The Washington Post ran a front-page story the other day about the "health gap" between Eastern and Western Europe. "As Hungary and nine other countries prepare to join the European Union next May, the bloc's leaders are paying much attention to closing the ‘wealth gap' between the low-income, former communist East and the affluent West. But little has been said about the equally wide ‘health gap.' ... Hungary ranked first in the world for the rate of cancer deaths among men and women in 2000, according to the American Cancer Society. For men, the other Eastern European countries held the second through seventh places. ... A person born in Hungary, the Czech Republic, Slovakia or Poland is likely to have a shorter life than someone born in Sweden, Italy, Spain or France."
What's interesting about this story (aside from the obvious) is that it so casually acknowledges a reality that was, until very recently, hotly denied by the kinds of people who write for The Washington Post. I refer to the fact that in all ways , including quality of life and very much including health care, the communist countries were vastly inferior to the free West.

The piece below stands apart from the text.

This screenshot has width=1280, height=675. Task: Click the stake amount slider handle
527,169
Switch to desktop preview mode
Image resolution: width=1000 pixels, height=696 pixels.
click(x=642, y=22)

During the Cold War, liberals were always telling us that while the communist states certainly could not claim to have political liberty, they had outperformed the harsh, capitalist West in terms of social services. The communist health care systems were very much lauded and admired. Why, in the Soviet Union, they gushed, health care was "free" and nearly all of the doctors were women. A two-fer!
As I recount in my recent book "Useful Idiots," liberals remained melancholy about communism's passing for several years following the fall of the Berlin Wall. Much of the post-1989 reporting from the region was characterized by nostalgia for the communist era. On April 11, 1990, CBS's Bert Quint filed a report from Poland: "This is Marlboro country, Southeastern Poland, a place where the transition from communism to capitalism is making people more miserable every day. ... No lines at the shops now, but plenty at some of the first unemployment centers in a part of the world where socialism used to guarantee everybody a job."
Tamara Jones, writing in the Los Angeles Times, noted, "Ten months after the new Germany emerged, women in the eastern sector are coming to the stunning realization that, in many ways, democracy has set them back 40 years." A U.S. News and World Report dispatch made the same point about women in the east: "Like many other women in what used to be the German Democratic Republic, she worries that political liberalization has cost her social and economic freedom. ... The kindergartens that cared for their children are becoming too expensive, and West Germany's more restrictive abortion laws threaten to deny many Eastern women a popular form of birth control." (Oh, but remember, here in the United States, land of abortion for any or no reason, the procedure is never, ever used as a method of birth control -- or so say the feminists.)
When the Soviet Union went out of business, the real state of its health care system -- indeed all social services -- was revealed at last. Instead of the gleaming socialist clinics presided over by crisp female physicians, we found a Third World system without even the rudiments of modern plumbing, far less modern medical equipment. As Robert Conquest wrote in"Reflections on a Ravaged Century," Moscow's health minister acknowledged in 1991 that half of the hospitals in the (capital) had no sewerage, 80 percent lacked hot water, and some 17 percent did not have running water of any sort."
And yet the idiocy persists and persists. We are still subjected to glowing reports about Cuba's "free" universal health care and world-beating literacy levels.
Today, The Washington Post can write that in Eastern Europe, "The countries communist officials ... left behind a threadbare health care system with equipment that barely functions and doctors so poorly paid that most expect cash in an envelope from patients to top off their government salaries." Further, Germany spends $2,422 per person on health care each year, while Hungary spends about $315 and Poland just $246."
It's amazing, isn't it, how capitalism has destroyed the wonderful health care systems of the communist east?